RECORDS SUPPLIED
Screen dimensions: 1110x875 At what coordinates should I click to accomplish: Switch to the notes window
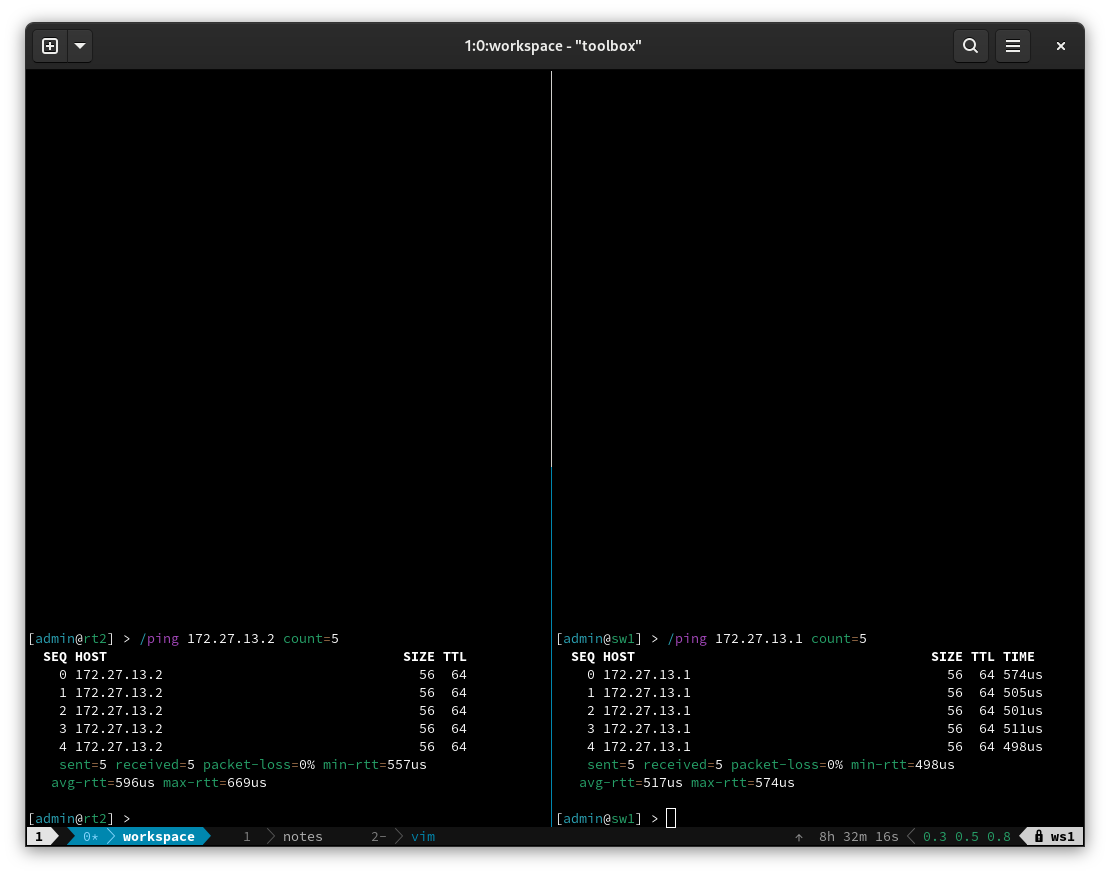(302, 836)
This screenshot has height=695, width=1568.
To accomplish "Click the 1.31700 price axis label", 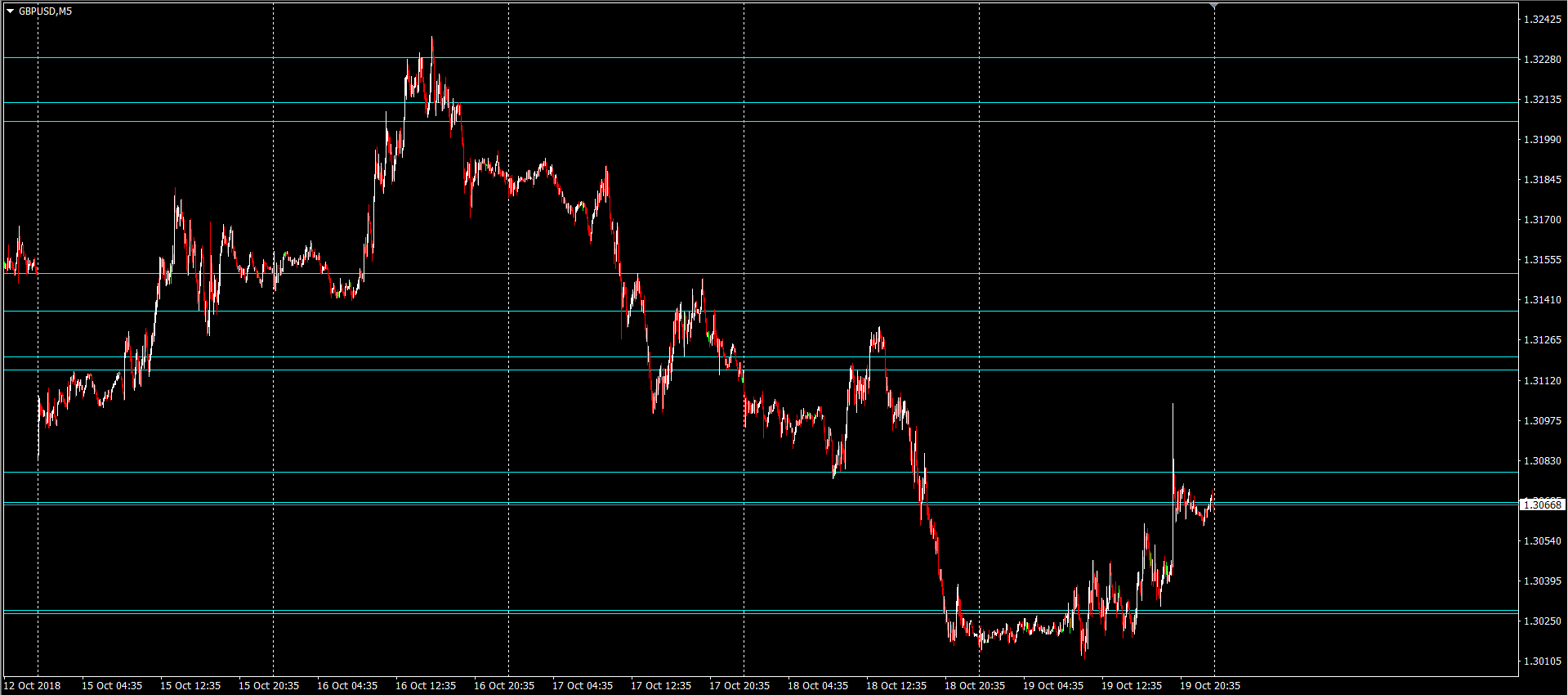I will tap(1542, 219).
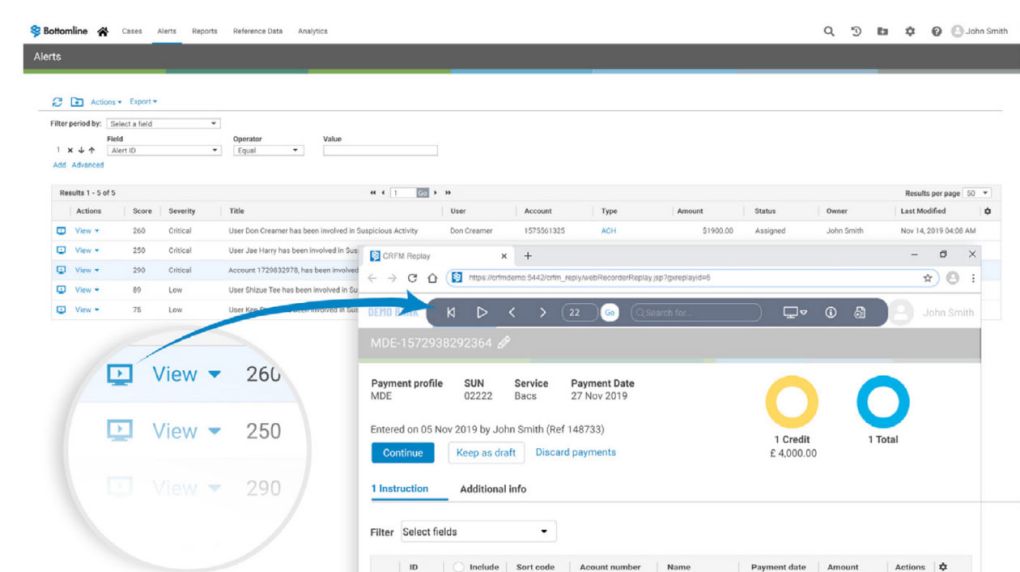Image resolution: width=1020 pixels, height=572 pixels.
Task: Skip to first step in replay toolbar
Action: [x=452, y=313]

YOUR INSTRUCTIONS
Needed here is a verbatim copy of the data from the first line through the line with "This screenshot has height=695, width=1568.", without pictures.

WRITTEN REPLY
Screen dimensions: 1110x875 At what coordinates should I click to accomplish: Switch to the notes window
(302, 836)
This screenshot has height=695, width=1568.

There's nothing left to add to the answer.